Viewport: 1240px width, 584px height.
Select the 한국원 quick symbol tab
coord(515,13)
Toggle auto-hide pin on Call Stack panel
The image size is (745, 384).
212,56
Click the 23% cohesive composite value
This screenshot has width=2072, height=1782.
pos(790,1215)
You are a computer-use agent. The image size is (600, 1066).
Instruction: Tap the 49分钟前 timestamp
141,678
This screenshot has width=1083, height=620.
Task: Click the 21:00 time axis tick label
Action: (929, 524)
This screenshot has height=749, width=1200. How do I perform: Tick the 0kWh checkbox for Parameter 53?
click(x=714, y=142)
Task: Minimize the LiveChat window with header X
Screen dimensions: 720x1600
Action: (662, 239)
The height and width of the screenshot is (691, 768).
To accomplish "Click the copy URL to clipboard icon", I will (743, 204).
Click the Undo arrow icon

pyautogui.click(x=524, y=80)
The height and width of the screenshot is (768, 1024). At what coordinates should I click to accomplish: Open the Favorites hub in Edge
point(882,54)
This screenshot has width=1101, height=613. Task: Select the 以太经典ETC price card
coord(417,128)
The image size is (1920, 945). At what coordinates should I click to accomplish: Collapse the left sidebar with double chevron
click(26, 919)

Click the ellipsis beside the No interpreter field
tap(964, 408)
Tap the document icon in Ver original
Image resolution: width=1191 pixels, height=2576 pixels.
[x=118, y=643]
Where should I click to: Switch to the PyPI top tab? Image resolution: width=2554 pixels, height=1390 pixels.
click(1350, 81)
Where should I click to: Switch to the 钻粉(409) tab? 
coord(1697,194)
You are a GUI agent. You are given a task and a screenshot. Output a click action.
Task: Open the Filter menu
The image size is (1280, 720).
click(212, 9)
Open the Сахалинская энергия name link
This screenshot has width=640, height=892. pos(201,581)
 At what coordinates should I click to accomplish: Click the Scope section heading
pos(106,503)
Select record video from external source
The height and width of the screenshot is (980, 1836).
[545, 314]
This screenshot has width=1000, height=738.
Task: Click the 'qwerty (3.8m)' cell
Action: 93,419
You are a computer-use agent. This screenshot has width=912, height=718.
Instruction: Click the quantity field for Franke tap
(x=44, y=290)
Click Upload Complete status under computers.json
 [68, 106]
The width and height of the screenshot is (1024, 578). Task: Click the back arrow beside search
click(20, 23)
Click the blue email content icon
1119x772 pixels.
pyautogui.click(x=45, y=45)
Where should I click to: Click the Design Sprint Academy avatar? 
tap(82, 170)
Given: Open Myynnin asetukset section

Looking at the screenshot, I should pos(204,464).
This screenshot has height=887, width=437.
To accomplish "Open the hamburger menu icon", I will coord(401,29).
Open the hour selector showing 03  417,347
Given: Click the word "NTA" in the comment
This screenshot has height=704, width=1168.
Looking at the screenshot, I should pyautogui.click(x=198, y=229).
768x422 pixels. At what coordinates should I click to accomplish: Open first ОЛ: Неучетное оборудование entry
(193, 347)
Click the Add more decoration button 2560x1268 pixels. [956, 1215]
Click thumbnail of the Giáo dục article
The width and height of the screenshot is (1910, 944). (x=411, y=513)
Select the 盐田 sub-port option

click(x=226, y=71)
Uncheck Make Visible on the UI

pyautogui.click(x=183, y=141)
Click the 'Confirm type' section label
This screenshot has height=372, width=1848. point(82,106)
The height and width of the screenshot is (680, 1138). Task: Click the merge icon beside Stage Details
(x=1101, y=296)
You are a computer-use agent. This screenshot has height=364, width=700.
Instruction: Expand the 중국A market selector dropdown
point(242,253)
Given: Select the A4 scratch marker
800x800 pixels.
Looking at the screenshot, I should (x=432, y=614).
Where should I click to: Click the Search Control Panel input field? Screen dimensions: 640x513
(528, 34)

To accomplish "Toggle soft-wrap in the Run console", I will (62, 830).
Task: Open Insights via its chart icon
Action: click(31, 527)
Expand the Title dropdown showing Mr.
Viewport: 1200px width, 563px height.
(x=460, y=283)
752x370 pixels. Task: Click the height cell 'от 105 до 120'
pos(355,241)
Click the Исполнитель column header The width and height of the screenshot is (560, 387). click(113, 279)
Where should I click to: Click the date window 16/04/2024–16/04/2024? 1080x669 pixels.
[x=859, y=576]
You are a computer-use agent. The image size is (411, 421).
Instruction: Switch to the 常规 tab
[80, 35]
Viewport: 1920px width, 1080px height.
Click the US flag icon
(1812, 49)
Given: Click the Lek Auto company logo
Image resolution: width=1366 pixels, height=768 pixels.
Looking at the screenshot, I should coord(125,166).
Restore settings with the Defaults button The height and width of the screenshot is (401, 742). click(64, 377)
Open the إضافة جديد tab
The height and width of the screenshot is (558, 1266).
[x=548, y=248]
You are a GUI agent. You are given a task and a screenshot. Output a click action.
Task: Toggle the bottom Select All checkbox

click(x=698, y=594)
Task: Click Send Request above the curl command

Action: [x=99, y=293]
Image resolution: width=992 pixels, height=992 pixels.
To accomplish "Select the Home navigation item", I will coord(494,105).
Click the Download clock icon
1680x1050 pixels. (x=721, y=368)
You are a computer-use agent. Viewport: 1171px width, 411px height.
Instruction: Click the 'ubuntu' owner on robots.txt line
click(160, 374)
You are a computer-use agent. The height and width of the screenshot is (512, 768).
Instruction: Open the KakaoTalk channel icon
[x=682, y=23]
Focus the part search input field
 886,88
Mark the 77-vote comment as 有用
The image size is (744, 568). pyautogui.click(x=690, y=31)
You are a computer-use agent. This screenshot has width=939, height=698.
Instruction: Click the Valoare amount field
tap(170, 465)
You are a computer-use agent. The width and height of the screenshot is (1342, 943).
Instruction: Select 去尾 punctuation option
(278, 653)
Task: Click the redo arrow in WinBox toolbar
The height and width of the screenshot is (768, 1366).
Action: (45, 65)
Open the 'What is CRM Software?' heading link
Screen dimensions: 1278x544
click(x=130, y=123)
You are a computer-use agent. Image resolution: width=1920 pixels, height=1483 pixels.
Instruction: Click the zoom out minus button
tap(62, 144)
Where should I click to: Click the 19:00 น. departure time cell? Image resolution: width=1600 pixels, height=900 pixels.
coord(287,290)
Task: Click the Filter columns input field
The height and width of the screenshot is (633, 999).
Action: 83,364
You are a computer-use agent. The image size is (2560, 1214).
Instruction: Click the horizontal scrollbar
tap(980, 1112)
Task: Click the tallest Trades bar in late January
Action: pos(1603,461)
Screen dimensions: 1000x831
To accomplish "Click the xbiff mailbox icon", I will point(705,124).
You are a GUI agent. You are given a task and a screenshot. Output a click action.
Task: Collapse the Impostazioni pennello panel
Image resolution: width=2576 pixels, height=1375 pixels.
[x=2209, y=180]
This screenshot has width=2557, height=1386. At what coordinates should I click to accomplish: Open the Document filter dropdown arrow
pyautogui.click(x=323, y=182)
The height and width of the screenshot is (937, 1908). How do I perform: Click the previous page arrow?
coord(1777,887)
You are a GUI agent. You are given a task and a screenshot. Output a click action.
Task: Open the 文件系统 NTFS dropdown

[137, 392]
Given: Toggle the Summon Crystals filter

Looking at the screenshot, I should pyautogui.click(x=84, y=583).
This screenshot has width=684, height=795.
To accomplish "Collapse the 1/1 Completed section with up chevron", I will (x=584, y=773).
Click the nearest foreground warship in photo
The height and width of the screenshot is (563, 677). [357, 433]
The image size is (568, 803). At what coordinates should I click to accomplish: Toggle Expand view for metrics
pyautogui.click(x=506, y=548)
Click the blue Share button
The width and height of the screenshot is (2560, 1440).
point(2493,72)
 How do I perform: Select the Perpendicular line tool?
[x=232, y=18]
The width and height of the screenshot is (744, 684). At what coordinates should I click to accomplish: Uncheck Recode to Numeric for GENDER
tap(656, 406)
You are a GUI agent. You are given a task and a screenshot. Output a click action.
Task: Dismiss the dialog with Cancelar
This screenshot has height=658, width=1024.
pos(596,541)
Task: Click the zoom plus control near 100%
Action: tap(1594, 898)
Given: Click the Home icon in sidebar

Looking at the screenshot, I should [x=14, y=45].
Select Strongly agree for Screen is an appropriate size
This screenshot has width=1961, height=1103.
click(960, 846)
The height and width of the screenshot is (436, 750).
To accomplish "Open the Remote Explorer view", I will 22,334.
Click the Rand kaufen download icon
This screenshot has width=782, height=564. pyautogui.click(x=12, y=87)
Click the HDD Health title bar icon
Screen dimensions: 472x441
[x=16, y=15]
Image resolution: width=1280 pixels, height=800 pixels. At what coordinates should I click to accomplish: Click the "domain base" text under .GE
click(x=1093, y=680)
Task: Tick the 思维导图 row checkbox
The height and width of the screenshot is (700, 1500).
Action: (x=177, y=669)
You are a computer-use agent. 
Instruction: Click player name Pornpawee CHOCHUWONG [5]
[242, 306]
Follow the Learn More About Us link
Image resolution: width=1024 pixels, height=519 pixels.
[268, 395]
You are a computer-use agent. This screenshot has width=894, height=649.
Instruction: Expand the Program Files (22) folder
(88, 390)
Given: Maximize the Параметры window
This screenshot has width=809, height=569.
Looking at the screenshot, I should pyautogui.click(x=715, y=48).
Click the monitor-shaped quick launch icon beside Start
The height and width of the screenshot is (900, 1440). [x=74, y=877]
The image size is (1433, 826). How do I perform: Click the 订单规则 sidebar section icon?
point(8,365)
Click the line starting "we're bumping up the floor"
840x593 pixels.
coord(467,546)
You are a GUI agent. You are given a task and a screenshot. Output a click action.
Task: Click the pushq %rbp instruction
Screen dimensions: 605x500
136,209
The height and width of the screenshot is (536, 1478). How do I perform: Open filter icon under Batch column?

::::::::

## Your instructions
Reproduce the material starting at the line that contains "Click Upload Complete" and ending at the line that contains "Looking at the screenshot, I should (x=432, y=614).", with "avatar" swapped for "profile picture". Leave everything else in those lines unchanged.

## Output below
Click Upload Complete status under computers.json
 [68, 106]
The width and height of the screenshot is (1024, 578). Task: Click the back arrow beside search
click(20, 23)
Click the blue email content icon
1119x772 pixels.
pyautogui.click(x=45, y=45)
Where should I click to: Click the Design Sprint Academy profile picture? 
tap(82, 170)
Given: Open Myynnin asetukset section

Looking at the screenshot, I should pos(204,464).
This screenshot has height=887, width=437.
To accomplish "Open the hamburger menu icon", I will coord(401,29).
Open the hour selector showing 03  417,347
Given: Click the word "NTA" in the comment
This screenshot has height=704, width=1168.
Looking at the screenshot, I should pyautogui.click(x=198, y=229).
768x422 pixels. At what coordinates should I click to accomplish: Open first ОЛ: Неучетное оборудование entry
(193, 347)
Click the Add more decoration button 2560x1268 pixels. [956, 1215]
Click thumbnail of the Giáo dục article
The width and height of the screenshot is (1910, 944). (x=411, y=513)
Select the 盐田 sub-port option

click(x=226, y=71)
Uncheck Make Visible on the UI

pyautogui.click(x=183, y=141)
Click the 'Confirm type' section label
This screenshot has height=372, width=1848. point(82,106)
The height and width of the screenshot is (680, 1138). Task: Click the merge icon beside Stage Details
(x=1101, y=296)
You are a computer-use agent. This screenshot has height=364, width=700.
Instruction: Expand the 중국A market selector dropdown
point(242,253)
Given: Select the A4 scratch marker
800x800 pixels.
Looking at the screenshot, I should (x=432, y=614).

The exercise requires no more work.